Role in the verification flow
The pipeline supported both the RTL design team and the verification team by enabling new features to be tested and new errors to be found. When errors were detected, reproducibility information such as the binary and faulty instruction was provided, and regressions were run before changes could be merged after a tentative fix.
Continuous integration was also used to run simulations that generated and executed tests and collected coverage metrics. In addition to functional coverage, the project recorded assertion usage and code coverage from CI-run simulations.
Implementation
The CI infrastructure was built using the open-source CI server Jenkins. The authors created multiple interacting pipelines intended to keep the design as error-free as possible.
GitLab was used for version control, issue tracking, and documentation. The project also used GitLab Wiki guides and tutorials so project members could run simulations.

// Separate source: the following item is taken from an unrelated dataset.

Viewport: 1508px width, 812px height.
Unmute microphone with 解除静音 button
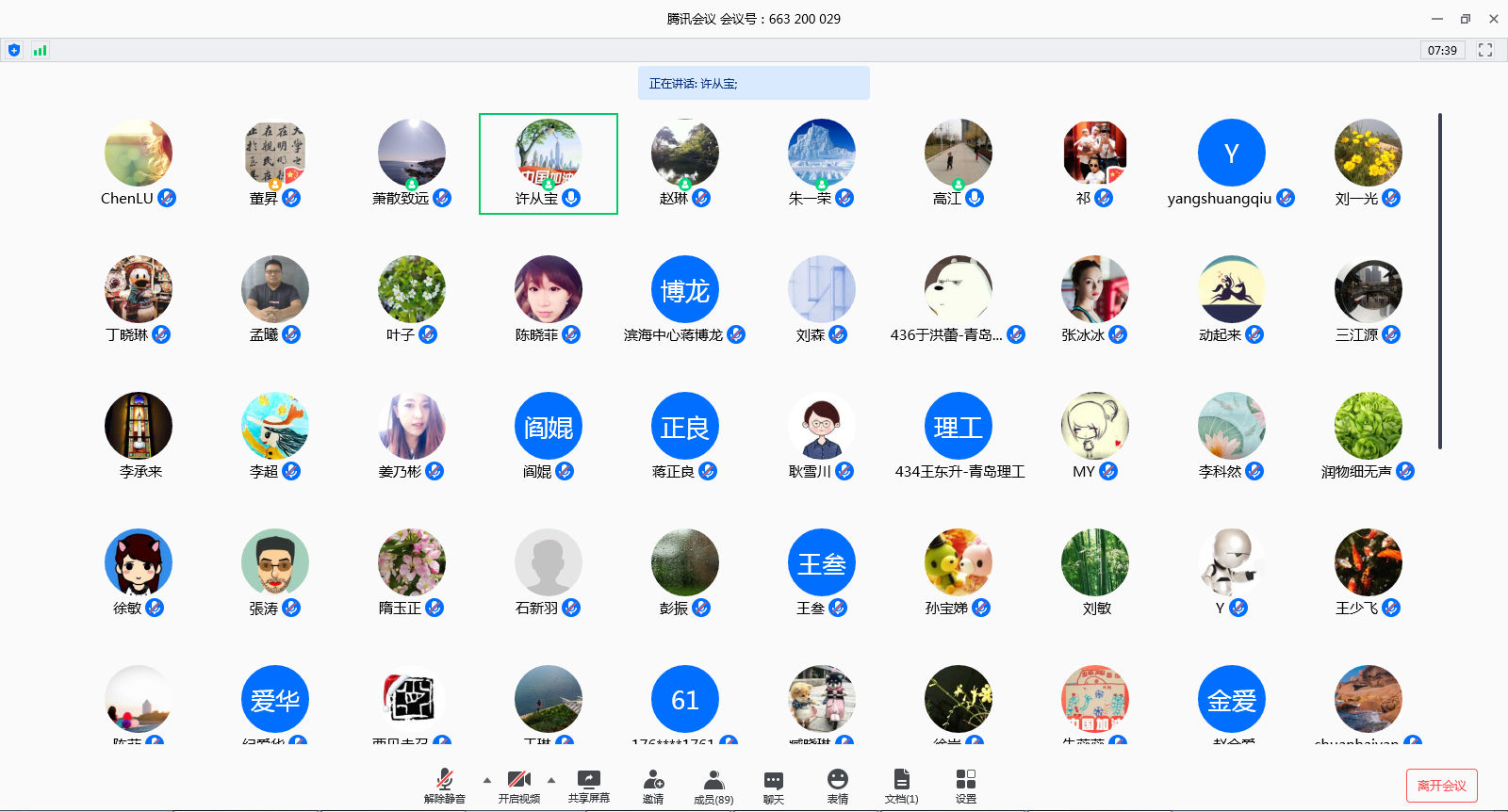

RISCV-DV was used in the automated test-generation flow to create random tests and random binaries for the verification environment.
Pipeline stages
The implemented CI pipelines included:
- New tests: generated random tests with RISCV-DV, compiled the DUT, executed binaries, and classified tests into passed and failed directories. Passing tests were used to create a regression set, while failing tests were kept for debugging until the corresponding error was fixed.
- Retry: for each change in the DUT repository main branch, re-executed the failed-test set and reclassified tests as passed or failed.
- Selection: every day at midnight, if the number of passed tests exceeded a threshold, ranked tests by collected coverage and created two regression sets: a large set and a small set.
- Regressions: ran the small regression set when a DUT change was a merge candidate, and ran the large regression set weekly to ensure recent changes did not break known-good tests.
Operational use and results
The environment was used for about a year. The authors report nightly runs in which 24 tests were run every night between April and July, increasing to 50 tests between August and the end of November before RTL freeze. Each test contained approximately 500 vector instructions. During the process, the team found 3005 errors; memory, narrowing, and widening vector instructions accounted for around 70% of the failed random tests described in the evidence.
The CI/CD infrastructure complemented the UVM verification environment by automating constrained-random test generation, simulation, error reporting, and regression execution. The paper reports that this process reached 95.79% functional coverage.